During the debates about the Affordable Care Act, hysteria emerged around government-run “death panels”: committees of doctors who would ration care and decide who would receive treatment. This alarm ignored the long history of rationing and unequal access to health care—the subject of Beatrix Hoffman’s book Rights and Rationing in the United States Since 1930 (2012)—but it echoes legitimate dismay about bureaucrats making decisions about who lives and who dies. People with disabilities, racial minorities, undocumented immigrants, prisoners, and the poor did not figure prominently in the frenzy around death panels, but they have reason to be worried now. The uninsured, elderly, and an ever-growing portion of the middle class should be added to that list.
Social science data has already shown that African Americans are often denigrated, disregarded, and disbelieved by medical professionals when they claim they are in pain. Where will they fit in the treatment queues?
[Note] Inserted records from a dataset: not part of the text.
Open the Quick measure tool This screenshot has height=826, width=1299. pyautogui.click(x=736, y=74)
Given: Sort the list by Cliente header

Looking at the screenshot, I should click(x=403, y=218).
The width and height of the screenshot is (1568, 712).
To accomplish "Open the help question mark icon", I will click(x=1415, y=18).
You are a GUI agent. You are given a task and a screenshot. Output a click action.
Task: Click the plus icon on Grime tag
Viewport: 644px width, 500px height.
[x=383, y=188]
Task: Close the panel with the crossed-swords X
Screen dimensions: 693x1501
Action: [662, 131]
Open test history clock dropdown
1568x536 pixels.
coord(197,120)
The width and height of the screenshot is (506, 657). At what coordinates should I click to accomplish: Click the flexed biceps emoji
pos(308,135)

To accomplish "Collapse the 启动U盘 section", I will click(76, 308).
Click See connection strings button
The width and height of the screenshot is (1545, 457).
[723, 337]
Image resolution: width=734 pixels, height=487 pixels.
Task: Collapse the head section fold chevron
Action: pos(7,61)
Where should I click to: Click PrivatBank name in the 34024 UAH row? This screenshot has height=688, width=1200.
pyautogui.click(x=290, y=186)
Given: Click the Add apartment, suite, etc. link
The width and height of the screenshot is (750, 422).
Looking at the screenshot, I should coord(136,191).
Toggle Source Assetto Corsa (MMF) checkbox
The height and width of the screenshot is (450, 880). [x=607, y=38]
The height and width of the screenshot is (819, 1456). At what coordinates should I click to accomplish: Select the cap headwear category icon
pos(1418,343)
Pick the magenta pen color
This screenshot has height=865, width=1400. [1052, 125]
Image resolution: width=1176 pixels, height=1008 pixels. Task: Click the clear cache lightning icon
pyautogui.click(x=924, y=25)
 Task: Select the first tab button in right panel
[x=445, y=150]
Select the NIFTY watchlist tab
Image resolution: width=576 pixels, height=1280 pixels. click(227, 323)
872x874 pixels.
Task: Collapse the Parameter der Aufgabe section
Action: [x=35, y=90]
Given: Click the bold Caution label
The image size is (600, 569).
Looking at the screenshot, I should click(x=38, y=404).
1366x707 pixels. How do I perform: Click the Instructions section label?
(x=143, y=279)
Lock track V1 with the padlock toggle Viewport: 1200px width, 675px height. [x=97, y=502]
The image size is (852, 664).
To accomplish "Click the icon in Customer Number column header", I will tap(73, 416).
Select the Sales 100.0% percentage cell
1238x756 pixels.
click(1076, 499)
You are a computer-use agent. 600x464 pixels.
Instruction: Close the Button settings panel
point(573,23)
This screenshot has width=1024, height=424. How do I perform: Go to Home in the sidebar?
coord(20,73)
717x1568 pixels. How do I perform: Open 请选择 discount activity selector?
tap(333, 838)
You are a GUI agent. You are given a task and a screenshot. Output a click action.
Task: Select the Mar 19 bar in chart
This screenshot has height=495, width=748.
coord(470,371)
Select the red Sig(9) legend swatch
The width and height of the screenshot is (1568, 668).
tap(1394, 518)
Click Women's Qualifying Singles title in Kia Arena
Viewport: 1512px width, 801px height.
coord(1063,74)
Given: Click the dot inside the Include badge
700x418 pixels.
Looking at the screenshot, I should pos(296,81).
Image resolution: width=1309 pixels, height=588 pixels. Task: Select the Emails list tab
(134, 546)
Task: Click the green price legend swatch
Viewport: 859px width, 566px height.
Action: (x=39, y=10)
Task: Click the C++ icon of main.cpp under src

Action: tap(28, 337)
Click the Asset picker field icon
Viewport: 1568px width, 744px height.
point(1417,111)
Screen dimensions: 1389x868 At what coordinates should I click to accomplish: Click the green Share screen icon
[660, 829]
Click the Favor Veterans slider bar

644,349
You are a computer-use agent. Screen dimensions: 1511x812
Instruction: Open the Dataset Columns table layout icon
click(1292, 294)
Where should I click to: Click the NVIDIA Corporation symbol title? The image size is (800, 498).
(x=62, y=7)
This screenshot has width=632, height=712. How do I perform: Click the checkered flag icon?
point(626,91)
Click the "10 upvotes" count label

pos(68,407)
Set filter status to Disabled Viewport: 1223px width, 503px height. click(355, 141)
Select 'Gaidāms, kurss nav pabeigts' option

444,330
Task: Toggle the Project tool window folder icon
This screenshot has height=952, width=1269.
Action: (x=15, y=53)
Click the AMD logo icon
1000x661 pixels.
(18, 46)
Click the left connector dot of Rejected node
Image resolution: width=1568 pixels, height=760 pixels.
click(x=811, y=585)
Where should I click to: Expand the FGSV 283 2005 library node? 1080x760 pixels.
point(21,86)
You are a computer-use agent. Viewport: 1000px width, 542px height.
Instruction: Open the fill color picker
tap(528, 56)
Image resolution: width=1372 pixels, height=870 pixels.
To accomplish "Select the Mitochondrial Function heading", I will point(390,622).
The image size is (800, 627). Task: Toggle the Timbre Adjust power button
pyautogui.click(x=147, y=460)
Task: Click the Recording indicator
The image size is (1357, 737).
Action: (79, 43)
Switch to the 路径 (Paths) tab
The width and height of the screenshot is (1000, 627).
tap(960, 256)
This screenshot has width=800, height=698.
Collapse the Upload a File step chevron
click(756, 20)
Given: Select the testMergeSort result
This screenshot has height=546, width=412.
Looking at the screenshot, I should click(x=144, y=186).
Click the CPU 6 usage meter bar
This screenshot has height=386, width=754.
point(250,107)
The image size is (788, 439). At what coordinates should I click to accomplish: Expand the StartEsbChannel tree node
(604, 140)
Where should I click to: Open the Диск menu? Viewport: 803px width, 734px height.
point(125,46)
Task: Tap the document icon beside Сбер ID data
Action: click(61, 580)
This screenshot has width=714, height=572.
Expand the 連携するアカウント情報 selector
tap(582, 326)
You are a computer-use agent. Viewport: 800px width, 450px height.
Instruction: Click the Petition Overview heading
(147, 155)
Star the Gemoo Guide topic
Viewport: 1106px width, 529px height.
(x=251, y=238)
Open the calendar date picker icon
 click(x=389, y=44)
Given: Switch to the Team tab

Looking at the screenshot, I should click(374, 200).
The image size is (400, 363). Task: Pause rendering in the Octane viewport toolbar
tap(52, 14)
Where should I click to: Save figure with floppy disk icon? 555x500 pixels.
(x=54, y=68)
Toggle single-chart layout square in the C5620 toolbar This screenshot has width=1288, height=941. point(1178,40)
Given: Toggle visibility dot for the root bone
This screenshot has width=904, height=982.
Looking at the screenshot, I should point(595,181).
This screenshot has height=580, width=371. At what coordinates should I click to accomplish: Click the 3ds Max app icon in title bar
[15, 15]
Can we rest assured that American doctors will not take a cue from those in Italy, who deprioritized the lives of COVID-19 patients who were chronically ill, disabled, or elderly? What about the Latinx folk who constitute a third of uninsured people in the country? Bioethical scenarios usually reserved for grad school seminars are likely to be actualized.
This is not to say that rural whites have been exempt from the virus or its economic impact. COVID-19 has now worked its way into the rural and whiter parts of the country with suboptimal health care infrastructures. Rural residents live in areas that have been battered by closing hospitals, physician shortages, and poverty. Many of these people perceive themselves to be “strangers in their own land,” as the title of sociologist Arlie Hochshild’s 2018 book put it. Will they be disregarded too? If so, what are the electoral consequences of their political expendability, and if there turn out to be none, what does that say about the disposability of everyone else?
Bell’s story struck a nerve because it highlighted the vulnerability of an entire class of people. The difference now is that the people being sacrificed extends beyond African Americans, and responsibility can be tethered not only to government but to the private sector, the media, and parts of the general public. The outcome of this story is uncertain. But when the dust settles, there will be a tale to tell of who mattered and who was sacrificed.